Institute on California and the West Railroaded Workshop, Huntington Library, San Marino, CA, July 9, 2011: What Is This Railroad to Do for Us?

By Deverell, William | California History, Winter 2011 | Go to article overview

Institute on California and the West Railroaded Workshop, Huntington Library, San Marino, CA, July 9, 2011: What Is This Railroad to Do for Us?


Deverell, William, California History


In the spring of 1868, Mark Twain and Bret Harte sat before the proofs of a new and soon-to-be-important literary magazine. The Overland Monthly was in the final stages of design and content production.

Cover art stumped the two writers--even though there was artwork tentatively chosen. A young California grizzly, the state mascot, stood in the center of the cover, snarling over his shoulder. "He was a good bear," Twain remembered later. "He was a success." But he was, Twain added, "an objectless bear--a bear that meant nothing in particular, signified nothing." What to do?

Taking a pencil, Bret Harte then did something Twain regarded as "nothing less than inspiration itself." With two hastily drawn parallel lines, Harte drew railroad tracks beneath the grizzly's feet. "Behold he was a magnificent success!" Twain wrote. Now the cover of the journal said something; now it had power and meaning.
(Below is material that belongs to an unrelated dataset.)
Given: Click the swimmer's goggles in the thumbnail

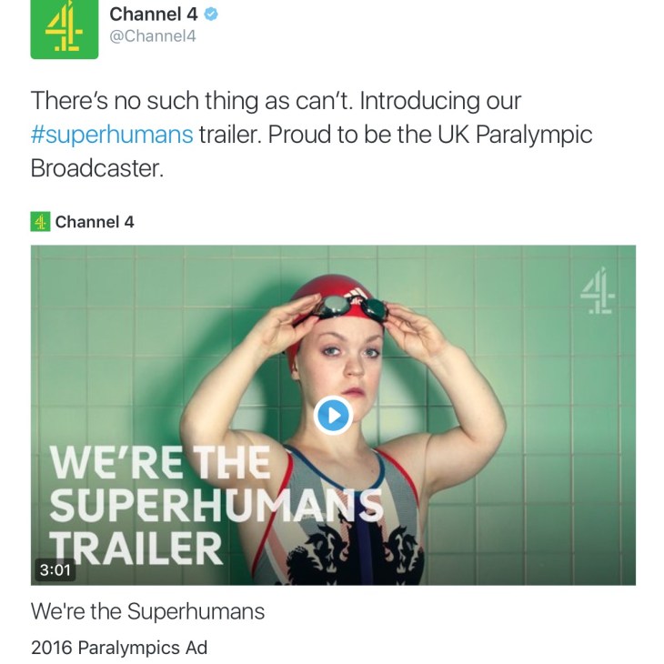Looking at the screenshot, I should point(349,307).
In Twain's eyes (though, being Twain, he might have been kidding), the picture now depicted an epic contest between the future and the past, between nature and inevitable human progress. Here was "the ancient symbol of California savagery snarling at the approaching type of high and progressive Civilization, the first Overland locomotive!" (1)

That is but one way to look at the railroad. If, instead, you assume that the overland locomotive represented anything but high and progressive civilization, you have a different vision of that important drawing. If the transcontinental railroad represents something different, something far lower on the ladder of progress, something darker, even more obscure, then maybe that grizzly is the noble actor in the picture. Maybe that grizzly is defending a status quo forever to be doomed by the railroad's arrival.

Think about the picture yet a third way. If the bear straddles the tracks not in defiance of the coming railroad, if the bear stands there out of loyalty or even friendship to the railroad, if the bear and the railroad are meant to suggest that nature and technology could be coexisting halves of a Gilded Age California coin, then what? And what's the bear snarling at?

That's easy: the bear is snarling at Richard White.

[ILLUSTRATION OMITTED]

"THE MOST POTENT AGENCY"

In the fall of 1886, Southern Pacific Railroad executive Alban N. Towne wrote a twenty-five-page letter to California historian Hubert Howe Bancroft. (2) Bancroft had recently visited S.P. headquarters in San Francisco. Now Towne obliged Bancroft's request for "information which would better enable you to write up more fully in your great historical work the rise and progress of Railroads in California." Where to begin? Towne admitted that regarding railroad "evolutions" and their "extent and importance" to "commercial transactions," he could hardly segregate California from the nation as a whole.

Towne got right to the task, grappling with the unquestioned, even inevitable, greatness of the railroad enterprise and its history in the far West. (3) He briefly reviewed early support of a transcontinental route across the nation, though he didn't take that history back as far as he might have. He began in 1854 and advanced quickly to 1856 (he could have begun a full generation earlier had he wished, but that might have doubled the length of his long letter). He touched upon the young state of California's interest in a transcontinental "to more strongly cement the bonds of union between the Pacific and Atlantic states," noting not the rising sectional tensions between North and South but, peculiarly, the necessity of such a bond should the United States go to war with any European nation.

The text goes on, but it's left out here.